- Directed by: Vennela Kishore
- Written by: Vennela Kishore
- Produced by: Ramesh Varma
- Starring: Brahmanandam Ali Fish Venkat Thagubothu Ramesh Dhanaraj Sravan
- Cinematography: Kiran
- Edited by: Kotagiri Venkateswara Rao
- Music by: Anoop Rubens
- Distributed by: Kiran Studios Pvt. Ltd.
- Release date: 29 March 2013;
- Running time: 125 mins
- Country: India
- Language: Telugu
- Budget: ₹15 million (US$160,000)

= Jaffa (2013 film) =

Telugu-language black comedy film

Jaffa is a 2013 Indian Telugu-language black comedy film written and directed by Vennela Kishore. The film stars comedian Brahmanandam as the main protagonist for the second time in his career. The films also star other comedians like Ali, Thagubothu Ramesh, Fish Venkat, and even Kishore. The film is produced by Ramesh Varma, with Anoop Rubens scoring the music. Brahmanandam was supposed to direct the film on a script written by Kishore, but eventually he opted out and handed the project to Kishore due to hectic schedules. The film, one of the most awaited Telugu films in recent times, was originally scheduled to release in 2012, but after several delays, it released on 29 March 2013.

==Plot==
The movie starts with Jasmine Falguna, aka Jaffa (Brahmanandam), a former software engineer, narrating his story when he was in jail. He befriends all the prisoners in the jail, and subsequently becomes their leader. When prisoners face problems, Jaffa is the one who solves their problems. Eventually, he also befriends the jailer Nikki (Vennela Kishore). Nikki has been trying to get a terrorist in his custody to speak, but Nikki's torture eventually led to the terrorist hanging himself, putting Nikki at risk. Nikki pleads for help from Jaffa, who is still in jail, to get his job back. So, Jaffa and Nikki together plan for Jaffa to escape from the jail. In the process, Father Suyodhana (Raghu Babu) is to be killed, and his corpse is to be placed in the coffin, and by the time the coffin is taken for burial, Jaffa will go inside the coffin. After the burial, Nikki will come to the graveyard to dig up the coffin and rescue Jaffa.

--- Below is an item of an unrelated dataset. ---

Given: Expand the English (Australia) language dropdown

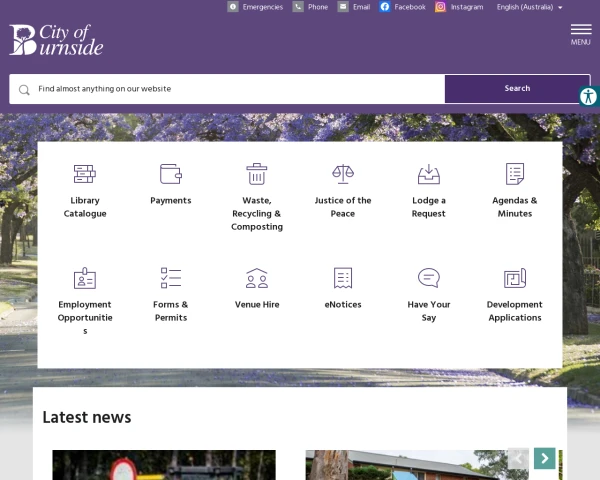Looking at the screenshot, I should click(529, 7).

The movie moves to the present day, where Jaffa is in the coffin. It is then revealed that Nikki died when he tried to kill Father Suyodhana with poisoned milk and ended up in the coffin. Jaffa, now trapped in the coffin, has no one to help. Then he remembers that Nikki told him to call his friend Vishal if Nikki is not reachable. So, Jaffa takes Nikki's phone to look for Vishal's number, only to turn the phone on and notice that the phone is configured to Hindi script, which Jaffa cannot read. Jaffa takes out Nikki's other phone, only to see that it has no battery. Jaffa now has only one option, considering he can't read Hindi: Call every number on Nikki's phone.

Meanwhile, the police are searching for Jaffa, who is missing, and CBI Officer Katragadda (Ali) is on a mission to look for Jaffa. To get more information about Jaffa, Katragadda finds the three witnesses, who were prisoners in the same jail, but all three kill themselves before Katragadda can interrogate them. The rest of the story deals with whether Katragadda will catch Jaffa, and whether Jaffa will be rescued from the coffin.

== Reception ==
The film received negative reviews from critics. The Deccan Chronicle said, "Overall, Bramhanandam's Jaffa is a disappointing film".

The film was mainly criticised for its direction, screenplay, and its dragging story. Nevertheless, Brahmanandam's performance was appreciated by most critics.